Auf der Geburtenstation wurden dort inzwischen knapp 18.000 Kinder geboren. Außerdem bildet man Hebammen, Krankenschwestern und medizinisches Fachpersonal aus, und es gibt sogar eine eigene Apotheke. Adan nutzt ihre internationalen Kontakte, um das Land nach vorne zu bringen. Die Wand in ihrem Büro erzählt davon. Sie ist voll mit Erinnerungsfotos: Adan als junge Frau während ihrer Ausbildung zur Krankenschwester in London, als Frau des ersten Präsidenten Somalilands und während ihrer Reisen als Außenministerin.

„Ich war eine der ersten Mädchen, die hier zur Schule gehen durfte“, erinnert sie sich. Für viele ist dies noch immer nicht selbstverständlich. Wenn es um die Rechte der Frau geht, kommt Adans unnachgiebige Seite zum Vorschein. Männer und Frauen sind gleichberechtigt, das steht nicht zur Debatte für sie.

Kurz vor dem Mittagsgebet kehrt langsam Ruhe im Saal ein. Manche Gäste ziehen sich in einen der Pavillons zurück, wo das Mittagessen serviert wird: gekochtes oder gebratenes Fleisch mit Reis und Salat, danach frische Melone oder ein Glas Kamelmilch. Für die ausländischen Gäste eine Mutprobe. Man einigt sich darauf, dass die Milch nach geräuchertem Fleisch schmeckt.

Gemeinsame Erfahrung des Traumas

Das Gastland der Buchmesse ist in diesem Jahr Ghana. Aus der Hauptstadt Accra sind die Schriftstellerin Amma Darko, der Architekt Joe Addo und die Journalistin Esther Armah angereist. Sie wird später über etwas sprechen, was sie mit vielen Somaliländern teilt: die Erfahrung mit einem Trauma. Als der Bürgerkrieg ausbrach, ordnete der Diktator Siad Barre an, die Stadt dem Erdboden gleichzumachen. Das Bombardement dauerte Monate. Fast 250.000 Menschen verloren ihr Leben.

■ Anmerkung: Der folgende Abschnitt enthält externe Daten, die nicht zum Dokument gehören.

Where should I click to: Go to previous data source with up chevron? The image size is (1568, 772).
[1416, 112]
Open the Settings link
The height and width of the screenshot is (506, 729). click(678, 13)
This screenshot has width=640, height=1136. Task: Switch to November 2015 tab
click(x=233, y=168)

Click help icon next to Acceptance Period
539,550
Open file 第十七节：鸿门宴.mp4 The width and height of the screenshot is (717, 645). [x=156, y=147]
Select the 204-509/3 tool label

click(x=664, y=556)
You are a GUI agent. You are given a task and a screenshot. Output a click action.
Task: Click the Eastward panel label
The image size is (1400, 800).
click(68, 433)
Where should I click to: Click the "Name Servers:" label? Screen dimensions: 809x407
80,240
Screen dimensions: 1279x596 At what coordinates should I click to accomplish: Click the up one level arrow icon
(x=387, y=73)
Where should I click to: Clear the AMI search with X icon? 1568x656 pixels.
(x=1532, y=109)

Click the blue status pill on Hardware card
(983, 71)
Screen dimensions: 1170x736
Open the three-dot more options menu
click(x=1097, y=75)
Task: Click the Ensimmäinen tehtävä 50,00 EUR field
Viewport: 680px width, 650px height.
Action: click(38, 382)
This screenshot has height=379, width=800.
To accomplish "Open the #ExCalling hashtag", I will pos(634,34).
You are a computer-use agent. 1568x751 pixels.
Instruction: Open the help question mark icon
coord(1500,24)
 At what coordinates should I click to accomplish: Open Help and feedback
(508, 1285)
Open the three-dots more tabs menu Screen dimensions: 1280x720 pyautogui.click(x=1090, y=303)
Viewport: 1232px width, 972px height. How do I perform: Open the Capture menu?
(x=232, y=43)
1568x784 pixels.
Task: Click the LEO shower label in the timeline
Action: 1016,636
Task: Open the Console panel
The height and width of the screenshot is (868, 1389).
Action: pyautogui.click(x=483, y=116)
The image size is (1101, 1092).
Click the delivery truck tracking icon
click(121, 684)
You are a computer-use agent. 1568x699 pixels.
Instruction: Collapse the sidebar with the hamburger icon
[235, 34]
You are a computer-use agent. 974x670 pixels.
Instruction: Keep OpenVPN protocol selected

In Somaliland geht die Sonne früh unter, das ganze Jahr über gegen 18 Uhr. Doch dann erwacht die Stadt ein zweites Mal. Die Läden und Restaurants sind hell erleuchtet, die Menschen unterwegs. Sie haben die Stadt wieder aufgebaut. Im Guled Hotel decken freiwillige Helfer die Büchertische mit Tüchern zu. Bis zum nächsten Morgen.